The Supreme Court is most likely to use some form of waiver theory to reverse the Kansas Supreme Court. If they do use a waiver theory, they should hold only that the Kansas Supreme Court improperly conflated Kansas’ rules of criminal procedure with the requirements of the Fifth Amendment, allowing Kansas to consider additional issues of state law on remand. As Justice Scalia noted, the odd procedural posture of the case made it all the more unfortunate that the Kansas Supreme Court even reached the Fifth Amendment issue. As Dr. Welner’s testimony would be inadmissible under Kansas law, the Kansas Supreme Court could have ordered a new trial on the basis that a state court cannot introduce testimony under a federal rule when doing so would violate the state’s procedural rules.
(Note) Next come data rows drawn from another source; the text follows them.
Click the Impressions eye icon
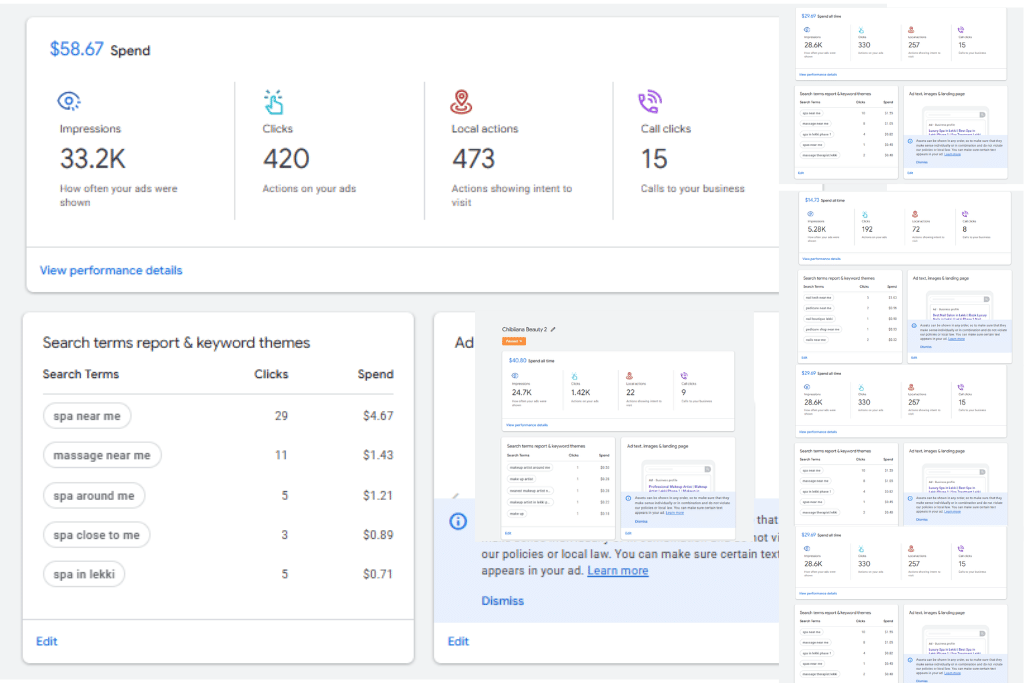 coord(69,101)
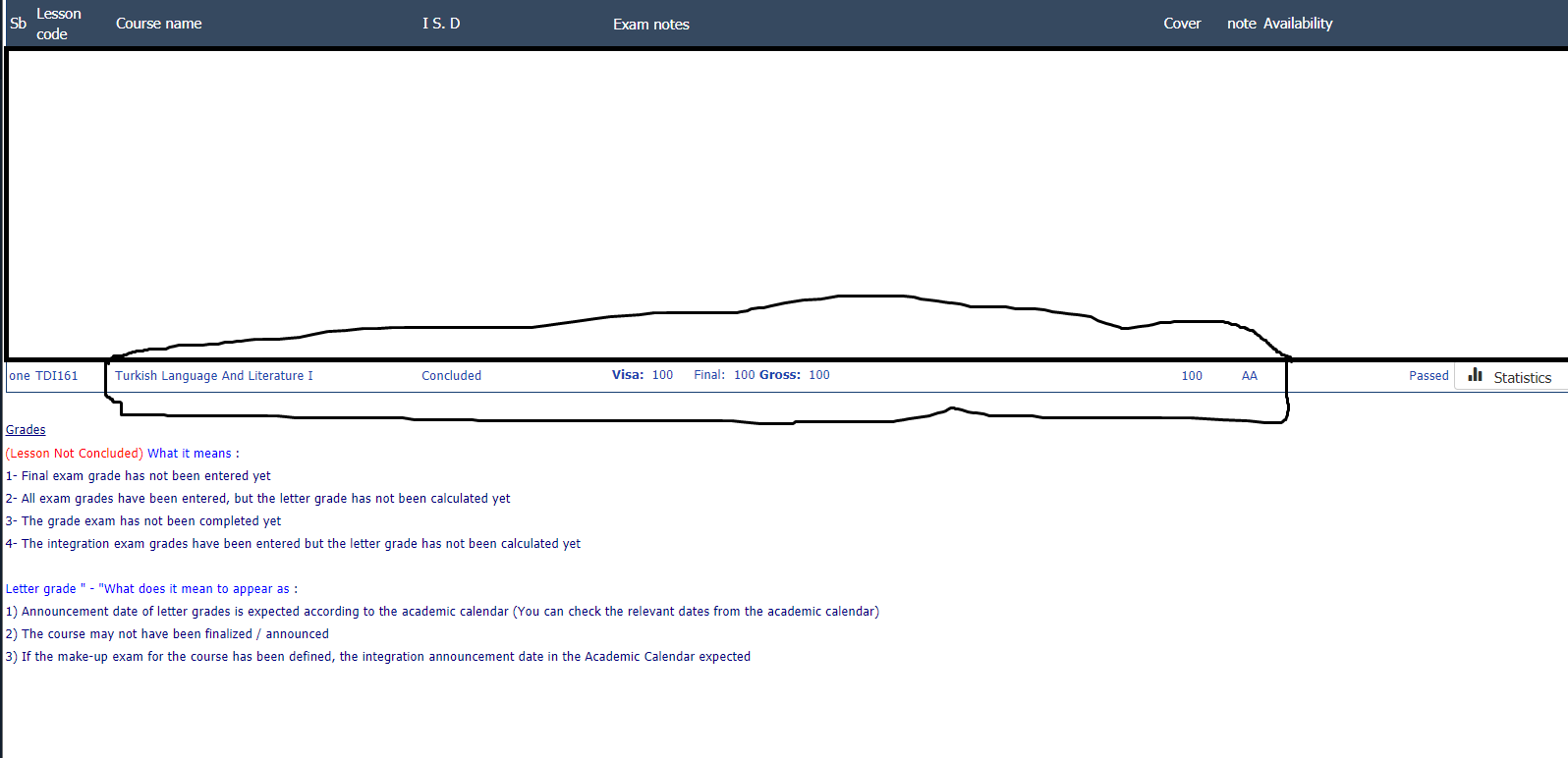1568x758 pixels.
Task: Click the I S. D column header
Action: tap(441, 24)
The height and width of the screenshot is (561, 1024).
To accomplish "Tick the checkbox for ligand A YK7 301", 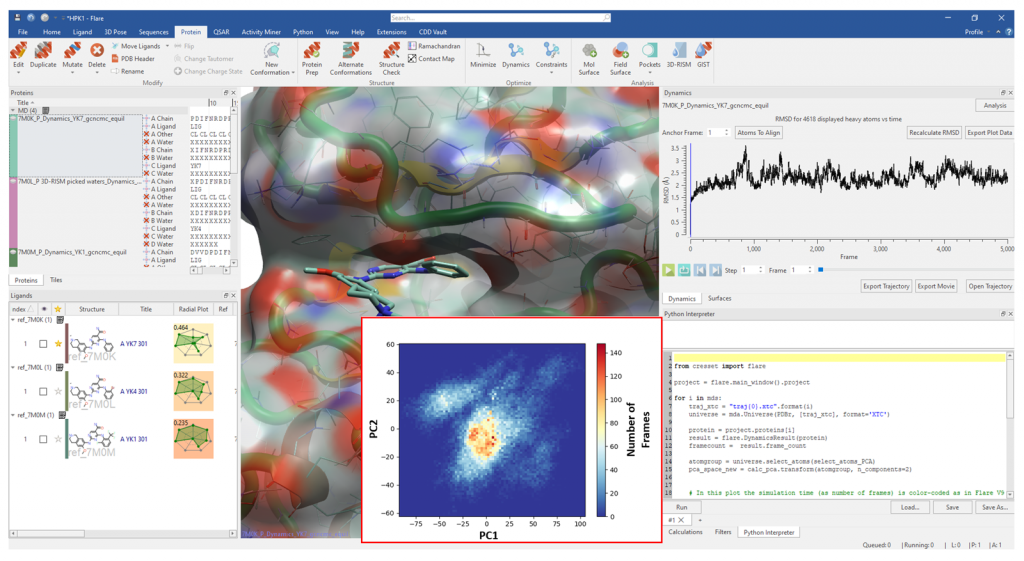I will 43,344.
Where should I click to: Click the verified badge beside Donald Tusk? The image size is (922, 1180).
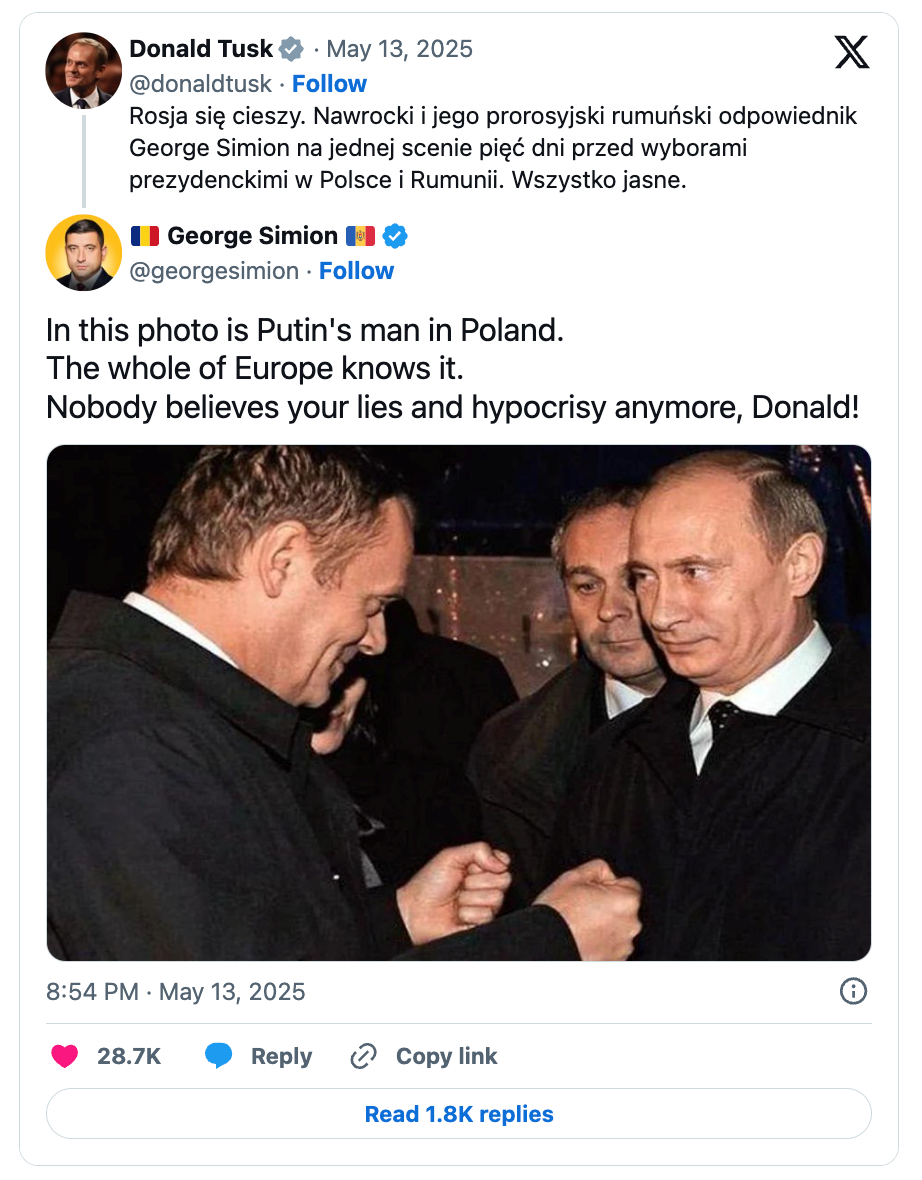(x=291, y=49)
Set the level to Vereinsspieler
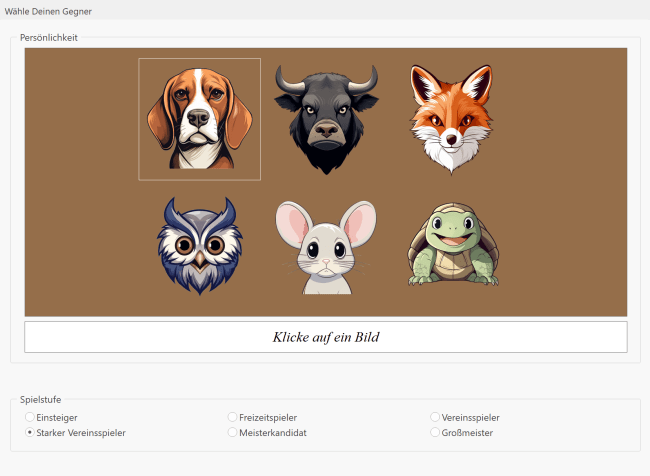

A holding that Kansas wrongly interpreted the Fifth Amendment to include its own state rules would allow the Kansas Supreme Court to consider other issues on remand that were never fully briefed or argued before the United States Supreme Court, including whether Welner’s testimony about Cheever’s antisocial personality disorder exceeded the scope of any waiver. The Supreme Court seemed persuaded by the government’s policy argument that it was only fair for a prosecutor facing a defense expert to respond with their own expert. But as this expert-for-expert tradeoff is precisely what Kansas’ rules expressly forbid for voluntary intoxication, the government’s policy argument would not apply to Cheever on remand if Kansas applied their own Constitution, not the Fifth Amendment.
The Supreme Court typically grants certiorari to decide major issues of law. But in the criminal context, the Supreme Court has occasionally tended towards error correction, responding to problems that are unlikely to recur without creating precedents that could complicate future cases that more squarely present an issue.[vi] It is very possible that Cheever could be such a case: the Supreme Court might prefer to send the case back down to Kansas to sort out the entanglement of federal and state law that resulted from Cheever’s detour into federal court, rather than crafting a broad new rule on the Fifth Amendment based on arguments that were not pressed by any of the parties. This is precisely what they should do.